Les deux séismes qui ont frappé le Venezuela mercredi ont révélé l’état alarmant d’un système de santé publique déjà exsangue après des années d’effondrement économique et d’exode massif des personnels soignants. Dans l’État côtier de La Guaira, l’une des zones les plus dévastées, deux des trois hôpitaux publics ont été mis hors service, ne laissant qu’un seul établissement en capacité d’accueillir les blessés, selon le docteur Jaime Lorenzo, directeur de l’organisation non gouvernementale United Doctors of Venezuela.
Cet hôpital fonctionne sans eau courante, obligeant les soignants à se laver les mains et à nettoyer les sols tachés de sang avec de l’eau stockée et du sérum physiologique, a précisé le même responsable. Dans la capitale Caracas, le toit d’un important centre hospitalier spécialisé dans les traumatismes s’est partiellement effondré lors des secousses. Le personnel a exhorté les patients, via les réseaux sociaux, à ne se rendre à l’hôpital qu’en cas d’urgence vitale.
Pénurie d’ambulances et de matériel
La pénurie de moyens de transport sanitaire aggrave la situation. D’après le docteur Lorenzo, seules trois ambulances publiques fonctionnent pour l’ensemble de l’agglomération de Caracas. Il estime qu’environ 90 % des blessés de La Guaira sont arrivés dans les hôpitaux à l’arrière de camions de la police. Les coupures d’électricité et les pannes des réseaux de téléphonie mobile ont paralysé la coordination des secours. Les hôpitaux ne reçoivent aucun préavis sur l’arrivée des patients, découvrant la gravité de leurs blessures seulement lorsqu’ils franchissent les portes. Pour pallier cette défaillance, les équipes d’urgence ont recours à des radios et aux connexions satellite Starlink.
Les secouristes manquent d’équipements de base. Le docteur Lorenzo a décrit des pompiers fouillant les décombres à l’aide de la lumière de leurs téléphones portables, faute de lampes torches. Il a ajouté que les équipes de sauvetage disposent de si peu de pelles que certains ont creusé le béton à mains nues.
Des citoyens en première ligne
Face à l’absence de moyens professionnels, ce sont les habitants qui assurent l’essentiel des opérations de sauvetage.
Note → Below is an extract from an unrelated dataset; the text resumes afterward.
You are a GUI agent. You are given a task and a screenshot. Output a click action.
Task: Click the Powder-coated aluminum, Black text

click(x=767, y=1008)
Jacobo Vidarte, spécialiste vénézuélien en gestion des urgences, rappelle que les protocoles internationaux placent les voisins comme premiers intervenants avant l’arrivée des secours organisés. Mais au Venezuela, environ 70 % des personnes participant à la réponse aux catastrophes sont des bénévoles, souvent sans formation ni équipement adapté, a-t-il souligné.
Cette vulnérabilité ne date pas des séismes. Les experts consultés estiment que le système d’urgence et de santé se dégrade depuis plus de vingt-cinq ans en raison d’un sous-investissement chronique et d’une absence de planification à long terme. La crise économique a provoqué un exode massif de pompiers, d’infirmiers et de médecins expérimentés, les salaires du secteur public ayant fondu. Les infrastructures sanitaires se sont délabrées, les hôpitaux souffrant de pénuries récurrentes d’électricité, d’eau potable et de fournitures médicales.
Selon un rapport de l’organisation indépendante Hum Venezuela, plus de 60 % des Vénézuéliens n’avaient pas accès régulièrement aux soins avant même les tremblements de terre. Les experts reconnaissent que le pays compte encore des soignants et des secouristes compétents, mais ils sont trop peu nombreux et ne disposent ni des ressources ni des équipements spécialisés nécessaires pour répondre à un désastre d’une telle ampleur.